● Directions for this task: From the top of the entries, reproduce each line exactly, stopping after the line that contains "Task: Click the highlighted 一括 option card". Omit pictures.

Stored dataset items:
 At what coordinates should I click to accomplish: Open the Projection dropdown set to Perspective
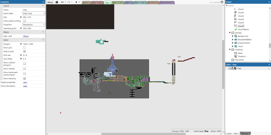(34, 25)
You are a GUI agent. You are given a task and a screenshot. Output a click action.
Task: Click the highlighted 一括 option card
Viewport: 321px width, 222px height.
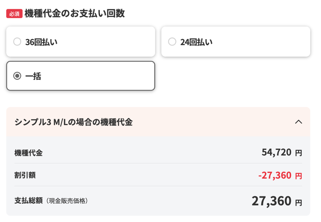(x=80, y=76)
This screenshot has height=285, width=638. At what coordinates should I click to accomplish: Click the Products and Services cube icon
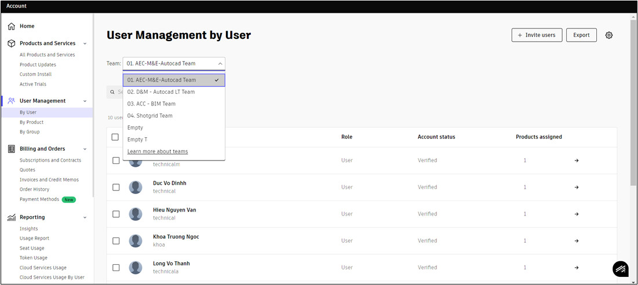click(12, 43)
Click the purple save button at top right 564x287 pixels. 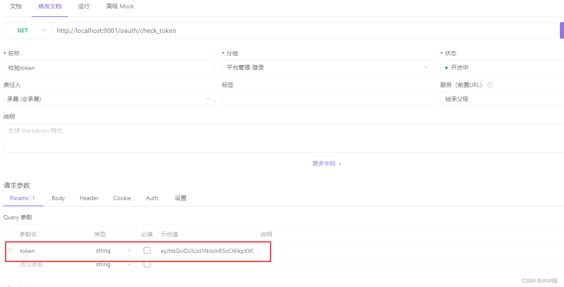pyautogui.click(x=562, y=30)
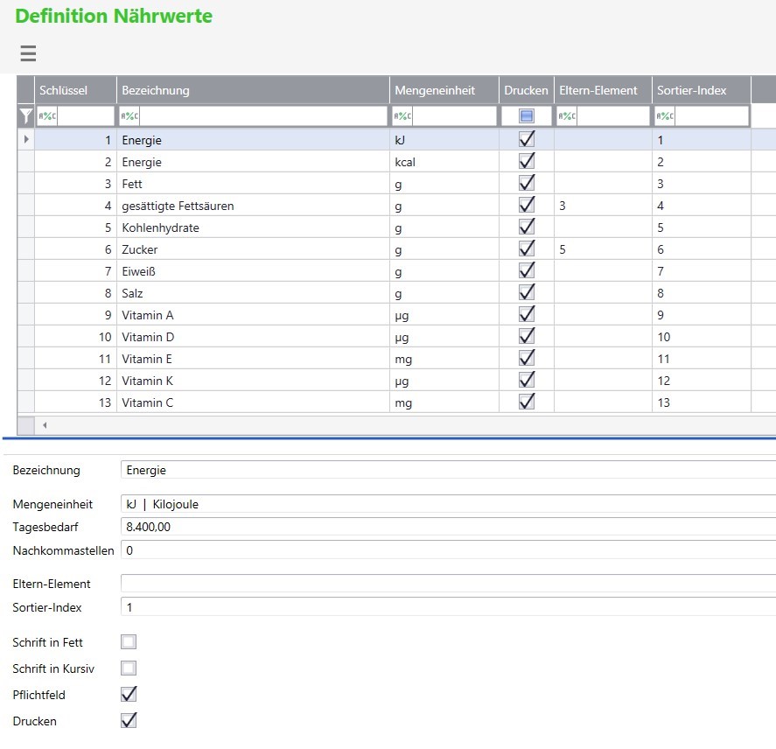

● Answer section:
 At what coordinates should I click to accomplish: Open the Projection dropdown set to Perspective
(34, 25)
You are a GUI agent. You are given a task and a screenshot. Output a click action.
Task: Click the highlighted 一括 option card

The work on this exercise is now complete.